実証実験は、デジタル関連のプロジェクト推進などを担う商務情報政策局情報プロジェクト室(以下、情報プロジェクト室)が中心となって実施した。構想やシステム構築には、情報システム部門向けコンサルティングのクラウドネイティブが協力した。
システムの中心となるのは、IDaaS▼のAzure Active Directory(Azure AD)を使った認証基盤だ(図2)。Azure ADで利用者を認証した後、SaaS▼にシングルサインオン(SSO▼)させる。
今回の実証実験では、セキュリティー対策に特に力を入れた。例えば、SaaSの利用状況を可視化するCASB▼や様々なログを収集・分析するSIEM▼、端末を保護するためのEDR▼を導入している。

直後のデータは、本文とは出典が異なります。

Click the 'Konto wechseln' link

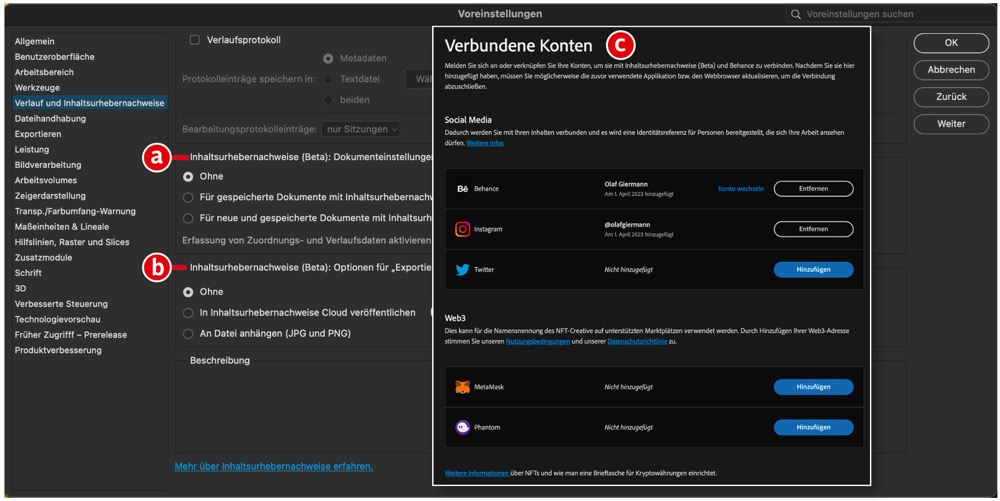[741, 189]
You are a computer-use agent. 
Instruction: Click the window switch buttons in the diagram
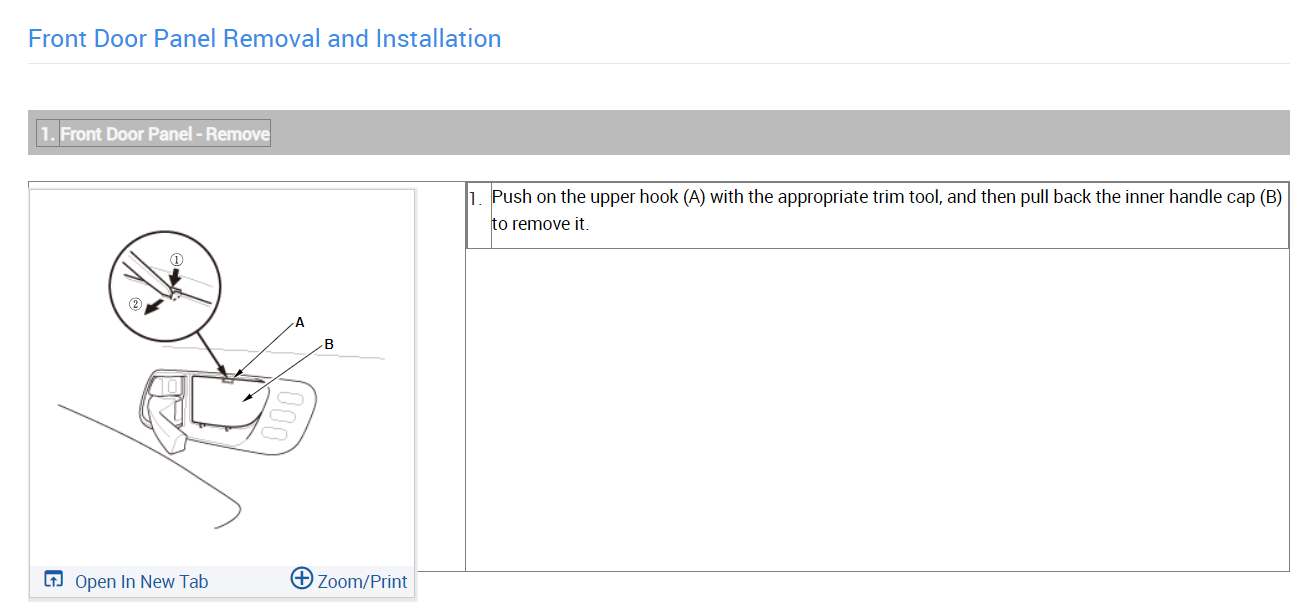click(285, 415)
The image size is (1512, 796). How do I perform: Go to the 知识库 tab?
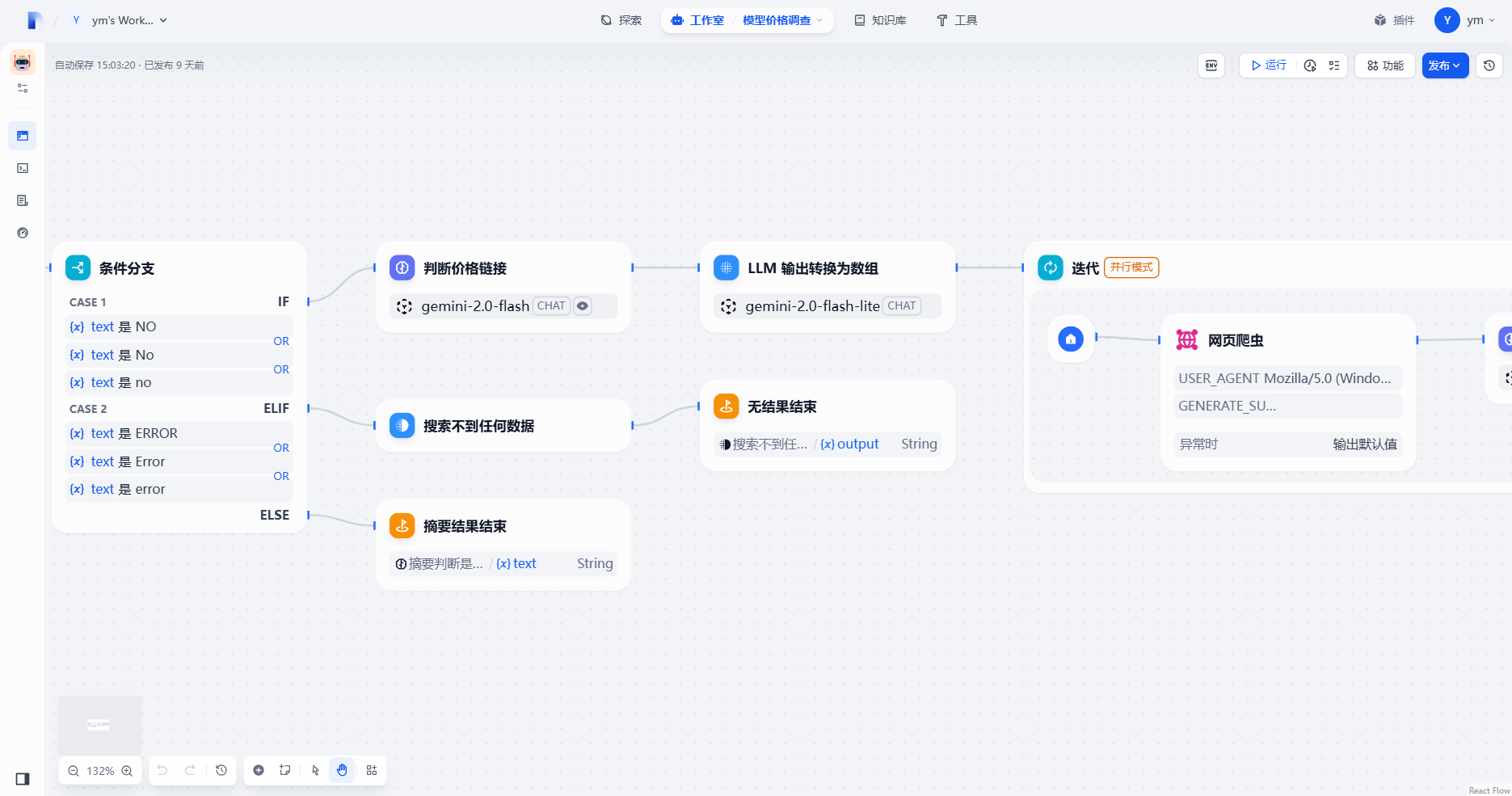pyautogui.click(x=880, y=20)
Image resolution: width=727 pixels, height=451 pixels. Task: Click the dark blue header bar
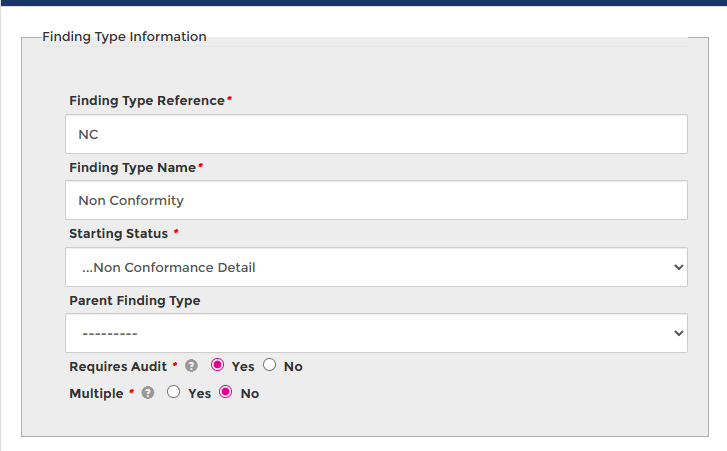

認証基盤の中心となるIDaaSなどはシステム構成において必要不可欠だが、CASBやSIEMなどは「なければ動かない」というものではない。コストなどの面から民間でも未導入の企業は多い。それらを取り入れ知見を得ようとする点に、セキュリティーに重きを置く姿勢がうかがえる。
SaaS事業者も解読不能
これらに加えて、実証実験ではBYOK▼も取り入れた。BYOKとはクラウド事業者が用意した鍵ではなく利用組織独自の鍵を使ってデータを暗号化する、いわばクラウドに自前の暗号鍵を持ち込むための仕組みだ。こちらも民間企業を含め実用化できている組織は少ない。実証実験とはいえ、とりわけ挑戦的な取り組みといえる。
具体的には、米アマゾン・ウェブ・サービスの暗号化鍵管理サービス「AWS Key Management Service(AWS KMS)」に格納した暗号鍵を使うことで、SaaSに保管したデータの中身をSaaS事業者でさえ確認できないようにした。
2021年3月にはLINEアプリ利用者の個人情報がLINEの中国関連会社から閲覧できた問題をきっかけとし、クラウド事業者によるデータの適切な取り扱いについて社会的な議論が起きた。BYOKをシステムに組み込めれば、クラウドサービスへの懸念に対する1つの解決策となり得る。